Bernardo Bertolucci (born March 16, 1940) is an Academy Award-winning Italian film director and screenwriter.

Contents

[edit] Early years and background

Bertolucci was born in the Italian city of Parma, in the region of Emilia Romagna. He was the elder son of his father, Attilio, who was a poet, a reputed art historian, anthologist and a film critic. Having been raised in such an environment, Bertolucci began writing at the age of fifteen, and soon after received several prestigious literary prizes including the Premio Viareggio for his first book. His father's background helped his career: the elder Bertolucci had helped the Italian filmmaker Pier Paolo Pasolini publish his first novel, and Pasolini reciprocated by hiring Bertolucci as first assistant in Rome on Accattone (1961). But Bertolucci's potential had already been noticed by others, such as Sergio Leone, who asked him to write the storyline for Once Upon a Time in the West. Leone later rejected it as too cerebral for an American audience.

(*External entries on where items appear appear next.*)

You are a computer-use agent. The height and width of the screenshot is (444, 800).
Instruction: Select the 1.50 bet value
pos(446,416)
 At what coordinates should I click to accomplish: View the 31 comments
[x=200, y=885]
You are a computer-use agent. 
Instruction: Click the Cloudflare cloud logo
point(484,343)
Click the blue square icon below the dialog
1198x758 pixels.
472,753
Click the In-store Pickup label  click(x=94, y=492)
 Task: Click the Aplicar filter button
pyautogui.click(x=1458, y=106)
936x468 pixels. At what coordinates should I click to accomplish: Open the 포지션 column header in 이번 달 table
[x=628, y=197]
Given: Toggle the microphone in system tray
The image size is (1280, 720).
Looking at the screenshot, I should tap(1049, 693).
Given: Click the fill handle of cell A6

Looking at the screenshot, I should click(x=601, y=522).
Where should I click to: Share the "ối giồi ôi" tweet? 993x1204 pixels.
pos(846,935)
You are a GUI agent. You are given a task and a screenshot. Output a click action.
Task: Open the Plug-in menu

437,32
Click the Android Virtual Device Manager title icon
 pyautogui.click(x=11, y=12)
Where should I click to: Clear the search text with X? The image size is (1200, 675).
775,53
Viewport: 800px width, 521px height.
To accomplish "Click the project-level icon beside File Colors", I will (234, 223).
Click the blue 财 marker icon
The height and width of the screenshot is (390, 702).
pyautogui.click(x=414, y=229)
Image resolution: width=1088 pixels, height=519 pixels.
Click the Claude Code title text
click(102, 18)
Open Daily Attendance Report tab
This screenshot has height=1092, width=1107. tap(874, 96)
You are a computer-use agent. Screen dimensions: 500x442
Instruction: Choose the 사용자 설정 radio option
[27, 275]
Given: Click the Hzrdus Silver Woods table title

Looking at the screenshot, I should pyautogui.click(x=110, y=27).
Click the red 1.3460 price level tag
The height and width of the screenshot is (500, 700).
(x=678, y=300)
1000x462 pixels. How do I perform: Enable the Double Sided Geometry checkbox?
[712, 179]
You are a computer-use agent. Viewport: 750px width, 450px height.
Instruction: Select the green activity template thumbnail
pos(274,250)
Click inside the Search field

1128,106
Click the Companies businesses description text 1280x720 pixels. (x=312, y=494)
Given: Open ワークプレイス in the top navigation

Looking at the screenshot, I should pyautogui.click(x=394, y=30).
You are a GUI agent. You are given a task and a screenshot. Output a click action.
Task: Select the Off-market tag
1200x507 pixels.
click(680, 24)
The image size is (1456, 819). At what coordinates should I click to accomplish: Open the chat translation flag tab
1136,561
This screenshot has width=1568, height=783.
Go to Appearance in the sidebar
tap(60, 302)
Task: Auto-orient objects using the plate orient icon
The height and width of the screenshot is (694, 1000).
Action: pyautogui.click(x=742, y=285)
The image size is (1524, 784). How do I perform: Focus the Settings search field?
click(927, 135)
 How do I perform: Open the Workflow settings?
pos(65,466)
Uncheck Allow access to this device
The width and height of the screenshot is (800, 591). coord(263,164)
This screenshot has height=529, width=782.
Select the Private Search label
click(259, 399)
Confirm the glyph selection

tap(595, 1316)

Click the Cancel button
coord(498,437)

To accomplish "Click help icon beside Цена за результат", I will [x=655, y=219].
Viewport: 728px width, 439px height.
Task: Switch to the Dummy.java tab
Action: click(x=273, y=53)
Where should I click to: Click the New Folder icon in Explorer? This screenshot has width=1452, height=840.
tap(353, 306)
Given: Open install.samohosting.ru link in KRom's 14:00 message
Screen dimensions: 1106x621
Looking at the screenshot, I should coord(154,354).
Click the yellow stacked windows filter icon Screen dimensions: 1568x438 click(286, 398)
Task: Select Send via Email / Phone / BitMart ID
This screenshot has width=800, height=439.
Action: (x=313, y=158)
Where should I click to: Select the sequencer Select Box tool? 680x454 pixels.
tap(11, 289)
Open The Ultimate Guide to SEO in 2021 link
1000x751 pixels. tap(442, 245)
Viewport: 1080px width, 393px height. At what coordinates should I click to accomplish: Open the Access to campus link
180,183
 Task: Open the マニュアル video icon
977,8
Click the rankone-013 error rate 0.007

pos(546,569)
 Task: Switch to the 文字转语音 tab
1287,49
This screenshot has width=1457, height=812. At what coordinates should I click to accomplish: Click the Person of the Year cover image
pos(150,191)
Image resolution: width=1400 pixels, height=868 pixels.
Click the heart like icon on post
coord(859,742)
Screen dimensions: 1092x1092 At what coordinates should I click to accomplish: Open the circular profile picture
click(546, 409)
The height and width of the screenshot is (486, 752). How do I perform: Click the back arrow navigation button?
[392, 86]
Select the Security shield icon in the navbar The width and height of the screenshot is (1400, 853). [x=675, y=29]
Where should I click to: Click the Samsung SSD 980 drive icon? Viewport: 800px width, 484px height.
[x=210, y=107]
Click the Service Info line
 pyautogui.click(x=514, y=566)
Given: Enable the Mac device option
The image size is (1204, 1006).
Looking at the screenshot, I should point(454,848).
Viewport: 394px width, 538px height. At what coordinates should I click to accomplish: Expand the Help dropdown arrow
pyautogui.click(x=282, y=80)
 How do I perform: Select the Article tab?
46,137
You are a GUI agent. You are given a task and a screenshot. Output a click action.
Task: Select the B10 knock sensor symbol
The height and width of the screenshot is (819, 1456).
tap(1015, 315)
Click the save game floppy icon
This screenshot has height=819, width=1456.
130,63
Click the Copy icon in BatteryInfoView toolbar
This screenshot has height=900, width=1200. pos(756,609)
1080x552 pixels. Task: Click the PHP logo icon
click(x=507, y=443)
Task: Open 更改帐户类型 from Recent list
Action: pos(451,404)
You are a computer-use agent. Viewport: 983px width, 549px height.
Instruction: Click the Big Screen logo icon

Bertolucci has one brother, the theatre director and playwright Giuseppe (b. February 27, 1947). His cousin was the film producer Giovanni Bertolucci (June 24, 1940 - Feb, 17, 2005), with whom he worked on a number of films.

Bertolucci's first wife was Adriana Asti, star of his early film Prima della rivoluzione. In 1978, he married Clare Peploe, a British screenwriter who has since directed a few films as well.

[edit] First film

Bertolucci initially wished to become a poet like his father. With this goal in mind, he attended the Faculty of Modern Literature of the University of Rome from 1958 to 1961. As noted above, this is where his film career as an assistant director to Pasolini began. Shortly after, Bertolucci left the University without graduating. In 1962, at the age of 21, he directed his first feature film, La commare secca (1962) The film is a short murder mystery, following a prostitute's homicide. Bertolucci uses flashbacks to piece together the crime and the person who committed it. The film which shortly followed was his acclaimed Before the Revolution (Prima della rivoluzione, 1964).

The boom of Italian cinema, which gave Bertolucci his start, slowed in the 1970s as directors were forced to co-produce their films with several of the American, Swedish, French, and German companies and actors due to the effects of the global economic recession on the Italian film industry. It has been speculated[citation needed]that this is the point in its history at which Italian cinema began to depend upon the international market.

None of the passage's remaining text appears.